> _Prompt 1_:
In the parallel copy message:
(a) What date and time does the message header give?
(b) What is the name of the struct in the quoted code line that begins with "+typedef struct"?
(c) Which two kinds of lock does the quoted suggestion name as options for keeping the main patch simple?
> _Prompt 2_: How would you carry on the parallel copy mailing list message past its last line?

> _Source extract_:
BEGIN

Re: Parallel copy

From: Amit Kapila <amit(dot)kapila16(at)gmail(dot)com>
To: vignesh C <vignesh21(at)gmail(dot)com>
Cc: Bharath Rupireddy <bharath(dot)rupireddyforpostgres(at)gmail(dot)com>, Rafia Sabih <rafia(dot)pghackers(at)gmail(dot)com>, Ashutosh Sharma <ashu(dot)coek88(at)gmail(dot)com>, Andres Freund <andres(at)anarazel(dot)de>, Robert Haas <robertmhaas(at)gmail(dot)com>, Ants Aasma <ants(at)cybertec(dot)at>, Tomas Vondra <tomas(dot)vondra(at)2ndquadrant(dot)com>, Alastair Turner <minion(at)decodable(dot)me>, Thomas Munro <thomas(dot)munro(at)gmail(dot)com>, PostgreSQL Hackers <pgsql-hackers(at)lists(dot)postgresql(dot)org>
Subject: Re: Parallel copy
Date: 2020-10-09 05:31:23
Message-ID: CAA4eK1+ZRyGEgwRzvq+CVyva8rWFVCEC2Q+8J-+Be-rSmPjpuA@mail.gmail.com
Views: Raw Message | Whole Thread | Download mbox | Resend email
Thread:
Lists: pgsql-hackers

On Thu, Oct 8, 2020 at 12:14 AM vignesh C <vignesh21(at)gmail(dot)com> wrote:
>
> On Mon, Sep 28, 2020 at 12:19 PM Amit Kapila <amit(dot)kapila16(at)gmail(dot)com> wrote:
> > > > + */
> > > > +typedef struct ParallelCopyLineBoundary
> > > >
> > > > Are we doing all this state management to avoid using locks while
> > > > processing lines? If so, I think we can use either spinlock or LWLock
> > > > to keep the main patch simple and then provide a later patch to make
> > > > it lock-less. This will allow us to first focus on the main design of
> > > > the patch rather than trying to make this datastructure processing
> > > > lock-less in the best possible way.
> > > >
> > >
> > > The steps will be more or less same if we use spinlock too. step 1, step 3 & step 4 will be common we have to use lock & unlock instead of step 2 & step 5. I feel we can retain the current implementation.
> > >
> >
> > I'll study this in detail and let you know my opinion on the same but
> > in the meantime, I don't follow one part of this comment: "If they
> > don't follow this order the worker might process wrong line_size and
> > leader might populate the information which worker has not yet
> > processed or in the process of processing."

END

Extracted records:
BEGIN

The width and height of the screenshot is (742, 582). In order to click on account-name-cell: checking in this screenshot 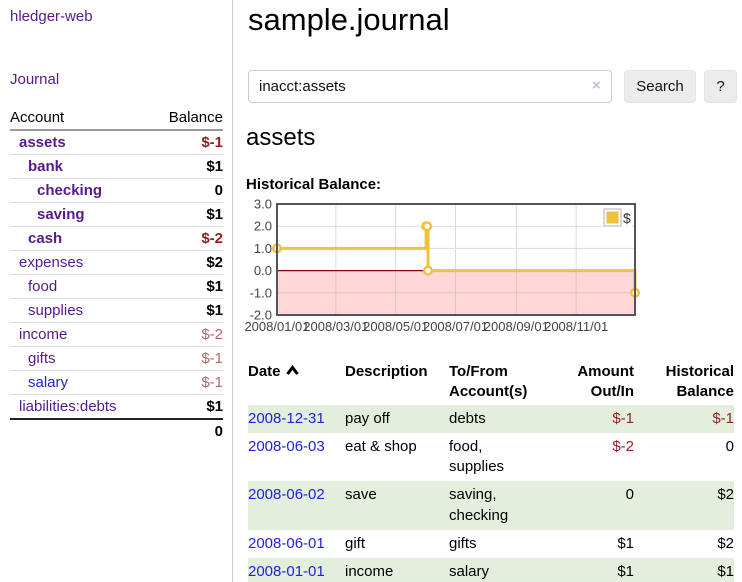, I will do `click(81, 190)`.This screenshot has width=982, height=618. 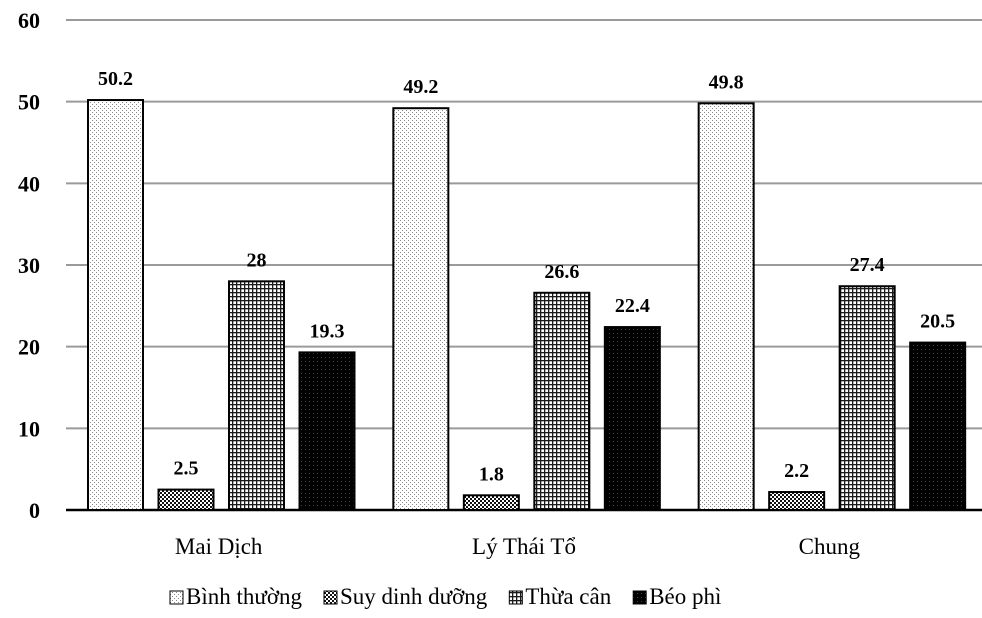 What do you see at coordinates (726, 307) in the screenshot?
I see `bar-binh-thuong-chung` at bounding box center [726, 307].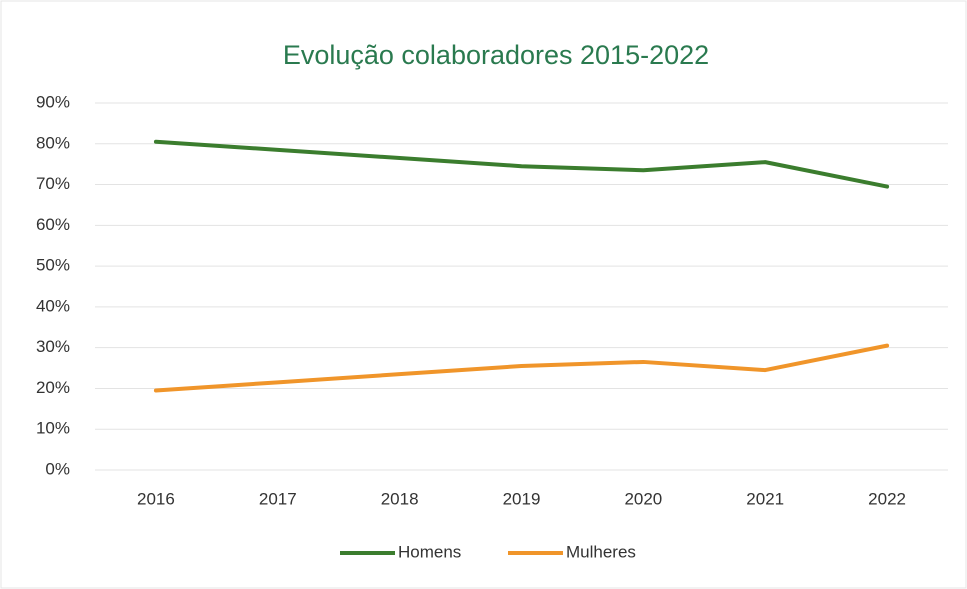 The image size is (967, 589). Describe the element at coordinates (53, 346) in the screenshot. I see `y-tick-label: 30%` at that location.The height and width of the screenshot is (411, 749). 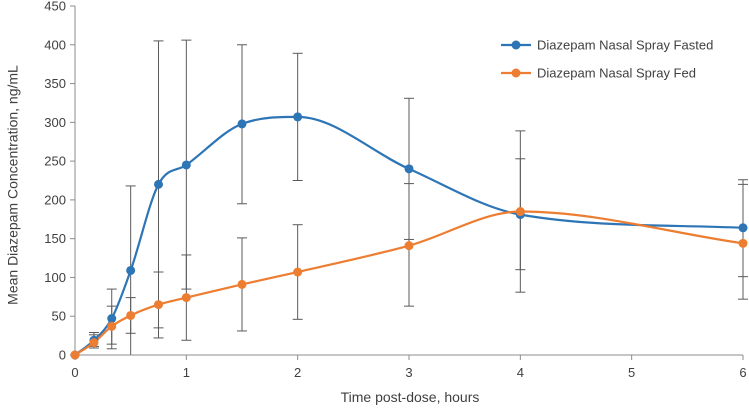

END

> _Answer section 1_:
(a) 2020-10-09 05:31:23
(b) ParallelCopyLineBoundary
(c) Spinlock or LWLock

> _Answer section 2_:
> >
> > Do you want to say that leader might overwrite some information which
> > worker hasn't read yet? If so, it is not clear from the comment.
> > Another minor point about this comment:
> >
>
> Here leader and worker must follow these steps to avoid any corruption
> or hang issue. Changed it to:
> * The leader & worker process access the shared line information by following
> * the below steps to avoid any data corruption or hang:
>

Actually, I wanted more on the lines why such corruption or hang can
happen? It might help reviewers to understand why you have followed
such a sequence.

> >
> > How did you ensure that this is fixed? Have you tested it, if so
> > please share the test? I see a basic problem with your fix.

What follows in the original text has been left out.